Examples of these practices include:
- Thanking staff for a job well done
- Treating all colleagues with respect
- Providing opportunities for development
- Providing feedback on performance
- Increasing accountability and responsibility at both a personal and organisational level
- Effective and positive communication and
- Enabling participation.
A simple way of encouraging participation and reinforcing staff involvement in the workplace is giving them the opportunity to provide feedback.
Asking staff, ‘What do you think?’, not only gives your employees agency in their workplace, but can also give employers great insight into the facilities they operate, the products and services they provide, and the customers they cater for.
Two key questions that provide food for thought in this regard are ‘would you bring your friends and family here?’ and ‘would you ever advise your friends or family to become an employee here?’
Discussion surrounding these topics can be thought provoking and enlightening for both employer and employee.
However, these questions may not give you the answer that you expect, or that you are looking for. You must be ready for ‘no’ and you must also be prepared to find out why.
Staff are open to provide feedback and their opinion, but if their opinion is disregarded or if they feel management is being ignorant on the issue, they will become demoralised and disenchanted. Cases in which nothing can be done to improve the issue can still be turned into a positive experience, through acknowledging that you have listened to their concerns and providing them with the opportunity to offer solutions.
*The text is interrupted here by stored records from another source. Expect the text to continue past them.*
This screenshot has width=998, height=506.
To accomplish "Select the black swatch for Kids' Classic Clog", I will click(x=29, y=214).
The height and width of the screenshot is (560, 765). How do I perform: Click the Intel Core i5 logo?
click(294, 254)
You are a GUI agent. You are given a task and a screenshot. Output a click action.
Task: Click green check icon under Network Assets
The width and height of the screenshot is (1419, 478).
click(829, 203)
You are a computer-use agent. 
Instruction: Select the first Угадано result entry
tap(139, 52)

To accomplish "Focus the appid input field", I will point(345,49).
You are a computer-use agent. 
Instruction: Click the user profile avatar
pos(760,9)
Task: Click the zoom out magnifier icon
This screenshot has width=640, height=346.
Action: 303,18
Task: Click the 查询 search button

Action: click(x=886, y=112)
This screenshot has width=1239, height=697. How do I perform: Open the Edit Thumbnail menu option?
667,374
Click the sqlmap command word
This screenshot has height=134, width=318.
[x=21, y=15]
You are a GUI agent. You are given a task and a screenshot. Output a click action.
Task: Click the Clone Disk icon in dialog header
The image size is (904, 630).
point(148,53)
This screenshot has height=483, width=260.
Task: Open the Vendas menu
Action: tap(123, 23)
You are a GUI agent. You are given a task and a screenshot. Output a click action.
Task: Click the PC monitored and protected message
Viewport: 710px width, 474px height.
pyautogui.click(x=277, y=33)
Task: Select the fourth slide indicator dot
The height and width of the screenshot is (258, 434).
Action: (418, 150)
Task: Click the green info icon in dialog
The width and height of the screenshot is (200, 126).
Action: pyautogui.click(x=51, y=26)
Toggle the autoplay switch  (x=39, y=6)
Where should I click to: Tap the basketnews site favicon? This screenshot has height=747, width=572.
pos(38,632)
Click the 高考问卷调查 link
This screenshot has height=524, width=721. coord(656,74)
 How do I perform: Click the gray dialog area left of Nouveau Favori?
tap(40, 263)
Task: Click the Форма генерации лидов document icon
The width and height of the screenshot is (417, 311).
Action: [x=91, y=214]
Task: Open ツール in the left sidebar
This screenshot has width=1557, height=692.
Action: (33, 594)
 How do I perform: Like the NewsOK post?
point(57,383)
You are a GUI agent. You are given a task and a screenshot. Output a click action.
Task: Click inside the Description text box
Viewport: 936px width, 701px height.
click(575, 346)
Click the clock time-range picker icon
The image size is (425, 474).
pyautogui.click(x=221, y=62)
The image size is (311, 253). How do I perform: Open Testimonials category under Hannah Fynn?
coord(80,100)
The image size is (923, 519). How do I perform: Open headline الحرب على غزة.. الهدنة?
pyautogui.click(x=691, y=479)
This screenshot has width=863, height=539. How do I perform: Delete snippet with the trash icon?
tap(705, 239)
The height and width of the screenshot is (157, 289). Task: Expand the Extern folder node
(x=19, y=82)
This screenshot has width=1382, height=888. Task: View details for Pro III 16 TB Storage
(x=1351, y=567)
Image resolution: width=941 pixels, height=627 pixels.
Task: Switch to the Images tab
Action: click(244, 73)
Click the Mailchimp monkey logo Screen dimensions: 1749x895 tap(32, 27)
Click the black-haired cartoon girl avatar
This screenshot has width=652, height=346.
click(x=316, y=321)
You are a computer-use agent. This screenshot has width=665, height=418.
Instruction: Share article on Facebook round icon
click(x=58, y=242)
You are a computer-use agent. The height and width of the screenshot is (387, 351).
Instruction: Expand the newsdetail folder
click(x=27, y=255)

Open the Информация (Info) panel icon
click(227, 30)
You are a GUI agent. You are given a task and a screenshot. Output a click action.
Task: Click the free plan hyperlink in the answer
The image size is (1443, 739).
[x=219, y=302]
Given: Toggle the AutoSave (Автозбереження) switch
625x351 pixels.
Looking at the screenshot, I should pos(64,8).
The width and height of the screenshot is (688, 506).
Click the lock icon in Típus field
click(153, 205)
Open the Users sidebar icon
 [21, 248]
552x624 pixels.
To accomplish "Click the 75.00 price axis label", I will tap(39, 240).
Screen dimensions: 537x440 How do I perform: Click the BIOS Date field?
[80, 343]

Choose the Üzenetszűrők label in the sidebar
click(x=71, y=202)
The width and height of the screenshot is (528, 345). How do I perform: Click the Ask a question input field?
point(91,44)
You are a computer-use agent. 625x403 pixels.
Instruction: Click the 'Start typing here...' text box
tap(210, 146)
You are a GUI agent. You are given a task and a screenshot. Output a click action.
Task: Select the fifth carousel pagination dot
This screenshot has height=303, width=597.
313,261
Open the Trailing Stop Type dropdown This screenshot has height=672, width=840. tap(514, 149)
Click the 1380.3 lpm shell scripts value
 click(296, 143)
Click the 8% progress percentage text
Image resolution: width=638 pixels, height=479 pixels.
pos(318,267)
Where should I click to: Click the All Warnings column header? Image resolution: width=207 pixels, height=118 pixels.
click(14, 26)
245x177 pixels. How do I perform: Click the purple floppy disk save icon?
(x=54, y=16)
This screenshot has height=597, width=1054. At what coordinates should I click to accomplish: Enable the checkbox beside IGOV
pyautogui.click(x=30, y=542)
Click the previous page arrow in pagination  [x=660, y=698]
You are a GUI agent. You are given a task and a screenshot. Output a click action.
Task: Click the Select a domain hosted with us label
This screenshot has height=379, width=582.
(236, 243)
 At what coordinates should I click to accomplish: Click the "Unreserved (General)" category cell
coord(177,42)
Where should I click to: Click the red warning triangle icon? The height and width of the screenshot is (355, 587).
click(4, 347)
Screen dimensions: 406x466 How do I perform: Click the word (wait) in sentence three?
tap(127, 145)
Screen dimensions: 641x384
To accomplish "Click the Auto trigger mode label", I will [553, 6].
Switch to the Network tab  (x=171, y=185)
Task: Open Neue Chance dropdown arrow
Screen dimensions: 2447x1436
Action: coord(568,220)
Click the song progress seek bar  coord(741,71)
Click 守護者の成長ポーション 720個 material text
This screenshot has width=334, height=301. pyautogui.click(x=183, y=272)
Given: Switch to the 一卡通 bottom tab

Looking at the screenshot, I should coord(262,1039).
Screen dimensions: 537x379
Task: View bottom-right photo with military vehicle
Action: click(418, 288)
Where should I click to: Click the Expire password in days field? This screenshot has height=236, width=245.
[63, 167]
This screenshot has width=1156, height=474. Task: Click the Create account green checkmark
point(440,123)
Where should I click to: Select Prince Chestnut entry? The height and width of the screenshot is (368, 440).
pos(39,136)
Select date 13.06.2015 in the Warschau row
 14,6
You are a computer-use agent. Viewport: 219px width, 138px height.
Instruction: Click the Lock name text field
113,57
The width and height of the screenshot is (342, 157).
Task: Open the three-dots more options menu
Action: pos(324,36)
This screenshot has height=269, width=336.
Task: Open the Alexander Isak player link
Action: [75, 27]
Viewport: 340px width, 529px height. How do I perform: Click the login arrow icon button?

Solutions that are implemented are more likely to be successful if the staff have been involved in all aspects of the decision making process.
Staff motivation can also be improved through being involved in the running of your organisation outside the description of their jobs. This strategy also has the benefit of relieving pressure on management, while promoting an inclusive and motivating environment.
Some roles that staff can be involved in include: inductions and mentoring of new staff, sustainability implementation, writing procedures, coaching and training staff, compliance audits, licensing audits and compiling newsletters.
As supervisors and managers the focus is not giving these duties away completely, but engaging staff in all levels of the organisation and as a result boosting motivation and recognition. From personal experience, it is important to not underestimate the abilities of your staff, and through maintaining controls but allowing a degree of latitude employees may discover an element of their workforce that they did not know they had.